While apps can help you when traveling, they still lack the common sense of human translators. No matter how innovative software can be, it’s still impossible for it to understand the nuances of languages and translate accordingly.
As a brand, you still need professional translators to build a local presence in markets that don’t speak your native language. Your language skills significantly influence the quality of your message, which, in turn, becomes the foundation of your growth.
So, when trying to measure translation ROI, you should also be looking at how effectively you communicate with international collaborators and clients. It’s a different way of measuring success beyond traditional business goals and metrics. Translation also pays off with long-term business relationships in global markets.
Translation and localization projects impact your overall globalization strategy on multiple levels. Some of the KPIs that can help you to evaluate the actual impact are:
Market share. This metric is essential for measuring translation ROI, as it shows how many new potential customers you could reach with your campaigns. Generally, companies that use translation services are more likely to increase their market share than competitors that don’t value the power of speaking multiple languages.
Traffic (by language and region). You can analyze how translated versions of your website perform compared to your original site in local markets.
The conversion rate for each local market. Localized landing pages tend to generate more conversions, thanks to their ability to “speak” to locals in a language that they’re comfortable with.
Local revenue vs the cost of translation and localization. It’s another crucial metric that can help you evaluate the return on your investment, as it illustrates explicitly how much money you make for every translation project.
The number of new customers in each region. Not only does this metric help you analyze your results in a new market, but it can also determine whether continuing to expand to new markets can benefit your company in the long run.
Depending on your industry and specific business goals, you can use more KPIs to measure translation ROI for every country, region, or language. What matters is that you evaluate all the elements and the implications of having your brand localized for multiple audiences.
When calculating translation ROI, you should not only consider the actual costs and direct revenues but also how the accuracy of your translations influences growth and business opportunities.
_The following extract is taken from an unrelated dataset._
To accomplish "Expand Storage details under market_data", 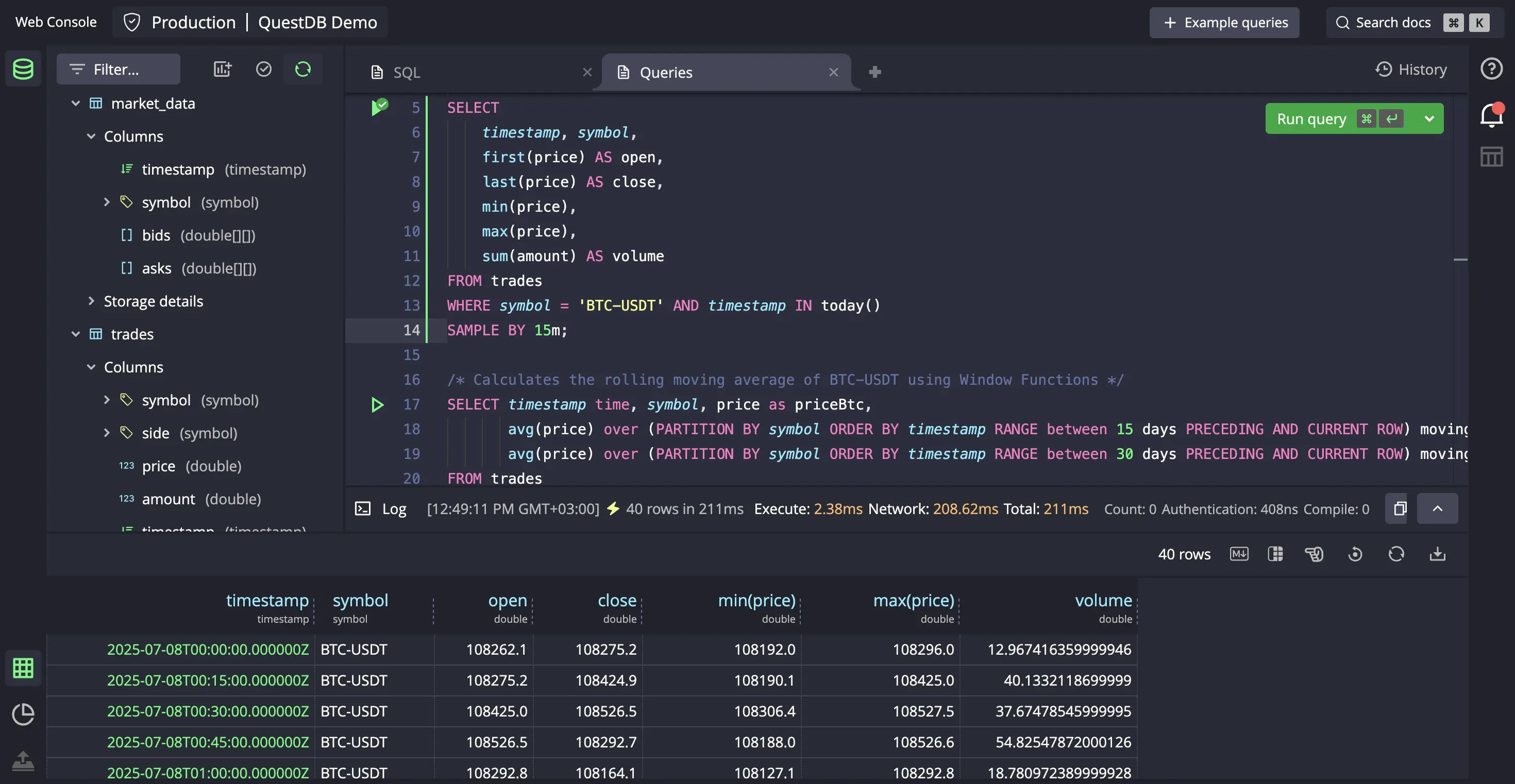I will pos(92,301).
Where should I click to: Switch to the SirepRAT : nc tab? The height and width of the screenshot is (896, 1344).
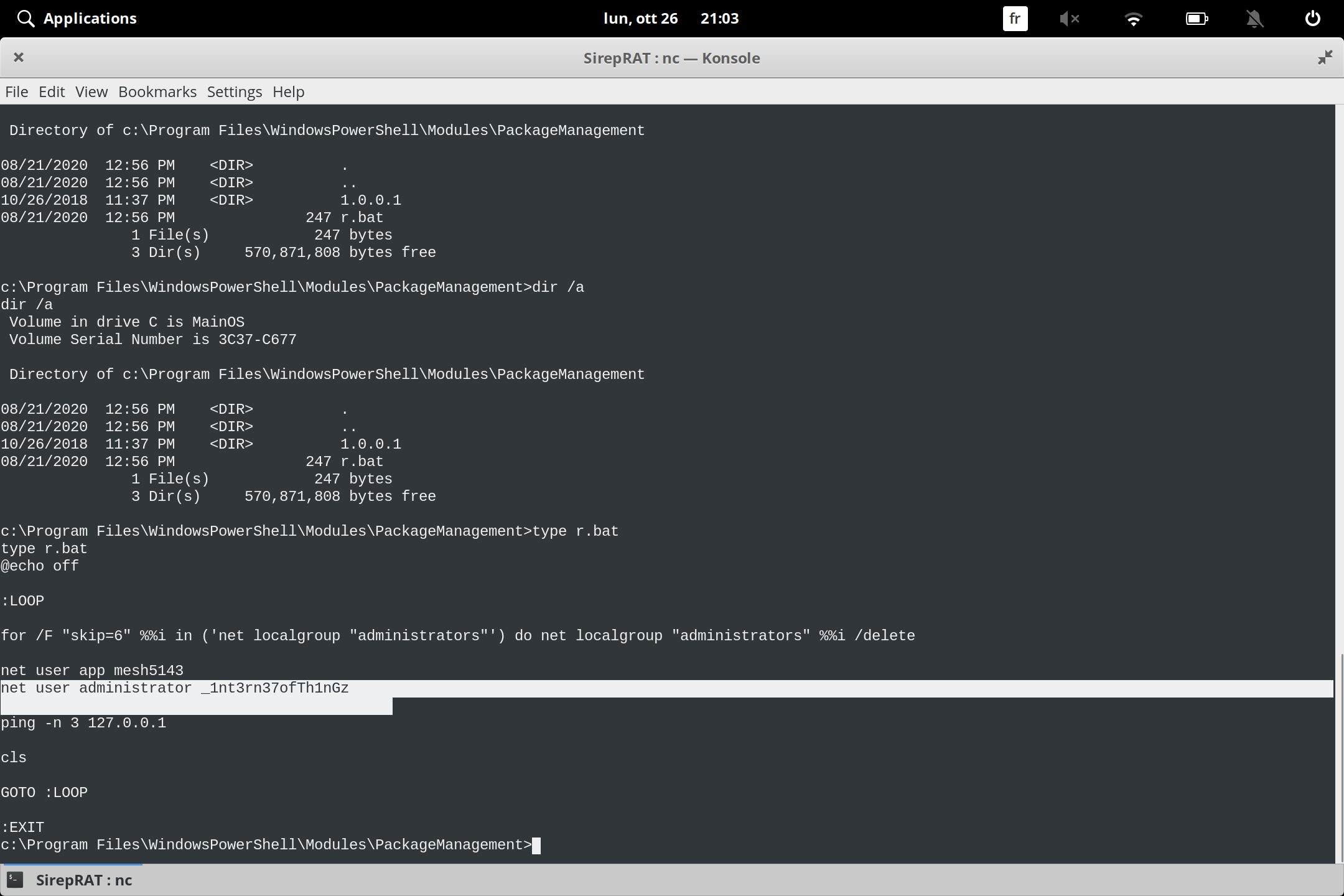pos(84,880)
Your market share, the number of new clients you have in local markets, and revenue are the pillars for calculating ROI accurately. But you shouldn’t ignore elements like customer satisfaction and brand awareness when measuring translation ROI.
According to Common Sense Advisory research, the value of localization consists of more than revenues and website traffic. Elements like building awareness in target markets, increasing consideration of your brand, and enhancing customer care can have a significant role in determining a more accurate ROI for translation and localization projects.
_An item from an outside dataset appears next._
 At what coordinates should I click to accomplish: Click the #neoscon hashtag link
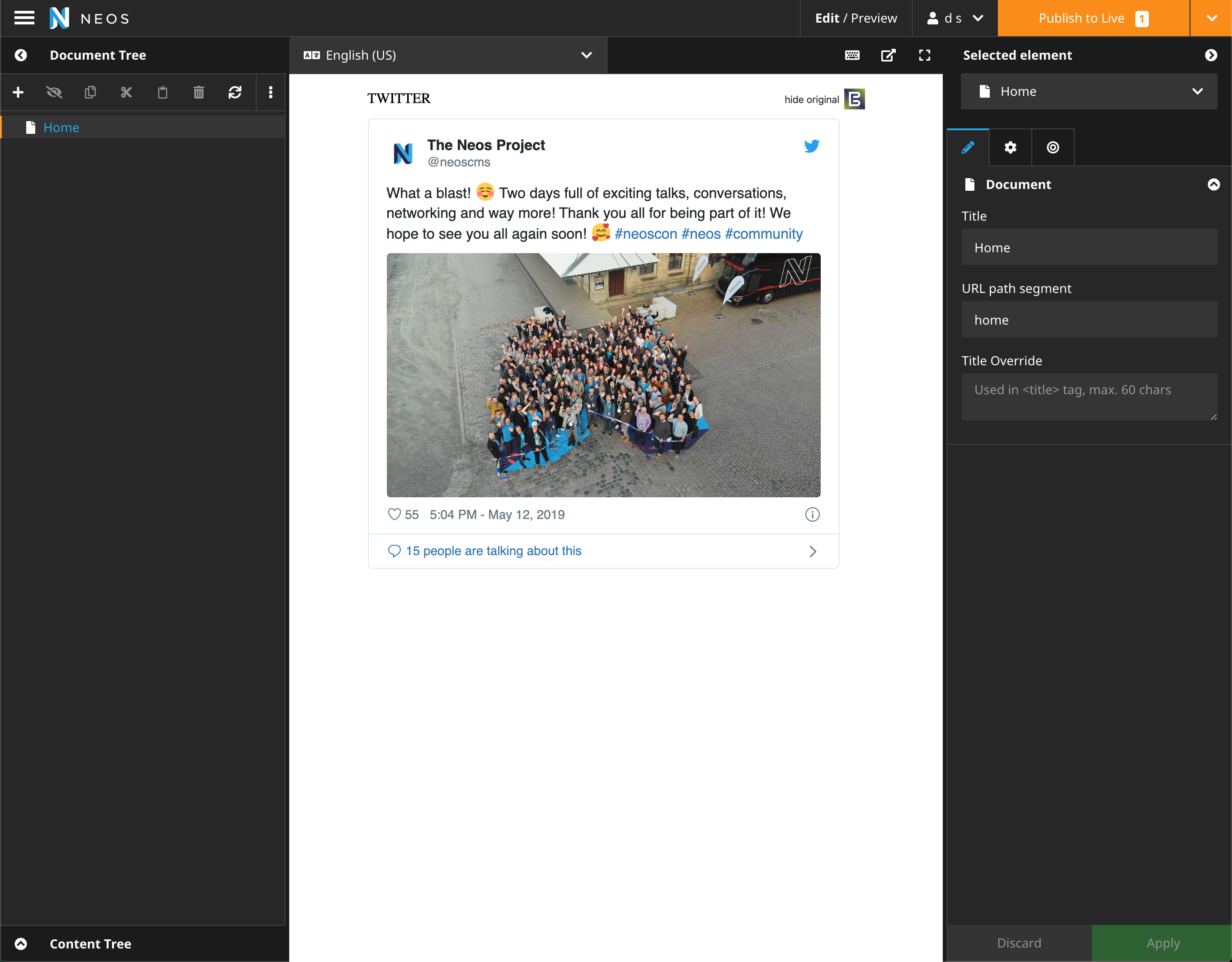point(645,234)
Translation services create more business opportunities, as they bring in new customers. In the long run, that means higher revenues and more satisfied clients. Unfortunately, these elements can be hard to measure, so you can only include them in qualitative analysis.
When measuring translation ROI, you should also try to estimate the cost of inadequate translation as part of your analysis. That’s because few things can cost you more than a bad translation.
Errors in translations cost a lot more than the money you spend on language services. Whether you need legal, business, or marketing translation, inaccurate content sends the wrong message to employees, clients, and sometimes local authorities. Before you know it, you will lose the trust of potential clients and can even end up in legal battles.
Moreover, when you work with professional language service providers, you speed up your project, which means you improve your time to market. That’s a highly-effective strategy when you don’t have months to wait until your website or documentation is ready before you can sell in a new market.
Any translation error can have consequences on your overall growth, and that could cost you significantly more than contracting professional translation services. While there’s no direct way to include the cost of poor translations in the formula for calculating translation ROI, it is something to keep in mind for all your global projects.
Calculating translation ROI includes a series of numbers that allow you to track the right metrics and analyze brand performances in local markets. However, you can’t stop at KPIs. You should introduce a qualitative analysis of your outcome to have a more accurate image of the impact that localization has on your global growth.
Elements like brand awareness, loyalty, customer support, and time to market are equally essential as market share and the number of new clients when measuring ROI.